| WORK INSTRUCTION |
The whole listing below is to be copied exactly.

___ DATA FOR THIS EXERCISE

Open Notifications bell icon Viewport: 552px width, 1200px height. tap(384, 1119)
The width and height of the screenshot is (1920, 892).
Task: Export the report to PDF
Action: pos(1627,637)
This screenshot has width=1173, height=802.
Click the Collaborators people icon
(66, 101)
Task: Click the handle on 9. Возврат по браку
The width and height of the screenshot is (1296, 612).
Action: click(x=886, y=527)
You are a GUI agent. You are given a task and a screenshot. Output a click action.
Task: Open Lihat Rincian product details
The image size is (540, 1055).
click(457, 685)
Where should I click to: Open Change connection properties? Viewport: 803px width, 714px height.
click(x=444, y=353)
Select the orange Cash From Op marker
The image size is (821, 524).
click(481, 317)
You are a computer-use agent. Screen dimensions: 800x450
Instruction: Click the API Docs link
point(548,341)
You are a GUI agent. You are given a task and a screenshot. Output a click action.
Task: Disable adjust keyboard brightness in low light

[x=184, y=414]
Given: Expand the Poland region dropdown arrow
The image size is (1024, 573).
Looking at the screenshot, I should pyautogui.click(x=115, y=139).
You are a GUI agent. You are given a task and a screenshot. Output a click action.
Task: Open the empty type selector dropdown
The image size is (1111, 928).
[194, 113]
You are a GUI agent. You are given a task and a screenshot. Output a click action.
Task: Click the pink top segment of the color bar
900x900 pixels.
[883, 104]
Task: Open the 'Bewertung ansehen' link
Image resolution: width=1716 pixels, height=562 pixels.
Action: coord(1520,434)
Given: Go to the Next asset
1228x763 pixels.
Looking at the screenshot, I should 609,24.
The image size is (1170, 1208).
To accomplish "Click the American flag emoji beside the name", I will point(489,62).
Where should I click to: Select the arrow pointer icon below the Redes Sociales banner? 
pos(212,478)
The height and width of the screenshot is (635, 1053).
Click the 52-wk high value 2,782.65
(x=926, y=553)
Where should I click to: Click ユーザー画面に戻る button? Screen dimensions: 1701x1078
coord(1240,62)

______

| OUTPUT |
Open Notifications bell icon Viewport: 552px width, 1200px height. tap(384, 1119)
The width and height of the screenshot is (1920, 892).
Task: Export the report to PDF
Action: pos(1627,637)
This screenshot has width=1173, height=802.
Click the Collaborators people icon
(66, 101)
Task: Click the handle on 9. Возврат по браку
The width and height of the screenshot is (1296, 612).
Action: click(x=886, y=527)
You are a GUI agent. You are given a task and a screenshot. Output a click action.
Task: Open Lihat Rincian product details
The image size is (540, 1055).
click(457, 685)
Where should I click to: Open Change connection properties? Viewport: 803px width, 714px height.
click(x=444, y=353)
Select the orange Cash From Op marker
The image size is (821, 524).
click(481, 317)
You are a computer-use agent. Screen dimensions: 800x450
Instruction: Click the API Docs link
point(548,341)
You are a GUI agent. You are given a task and a screenshot. Output a click action.
Task: Disable adjust keyboard brightness in low light

[x=184, y=414]
Given: Expand the Poland region dropdown arrow
The image size is (1024, 573).
Looking at the screenshot, I should pyautogui.click(x=115, y=139).
You are a GUI agent. You are given a task and a screenshot. Output a click action.
Task: Open the empty type selector dropdown
The image size is (1111, 928).
[194, 113]
You are a GUI agent. You are given a task and a screenshot. Output a click action.
Task: Click the pink top segment of the color bar
900x900 pixels.
[883, 104]
Task: Open the 'Bewertung ansehen' link
Image resolution: width=1716 pixels, height=562 pixels.
Action: coord(1520,434)
Given: Go to the Next asset
1228x763 pixels.
Looking at the screenshot, I should 609,24.
The image size is (1170, 1208).
To accomplish "Click the American flag emoji beside the name", I will point(489,62).
Where should I click to: Select the arrow pointer icon below the Redes Sociales banner? 
pos(212,478)
The height and width of the screenshot is (635, 1053).
Click the 52-wk high value 2,782.65
(x=926, y=553)
Where should I click to: Click ユーザー画面に戻る button? Screen dimensions: 1701x1078
coord(1240,62)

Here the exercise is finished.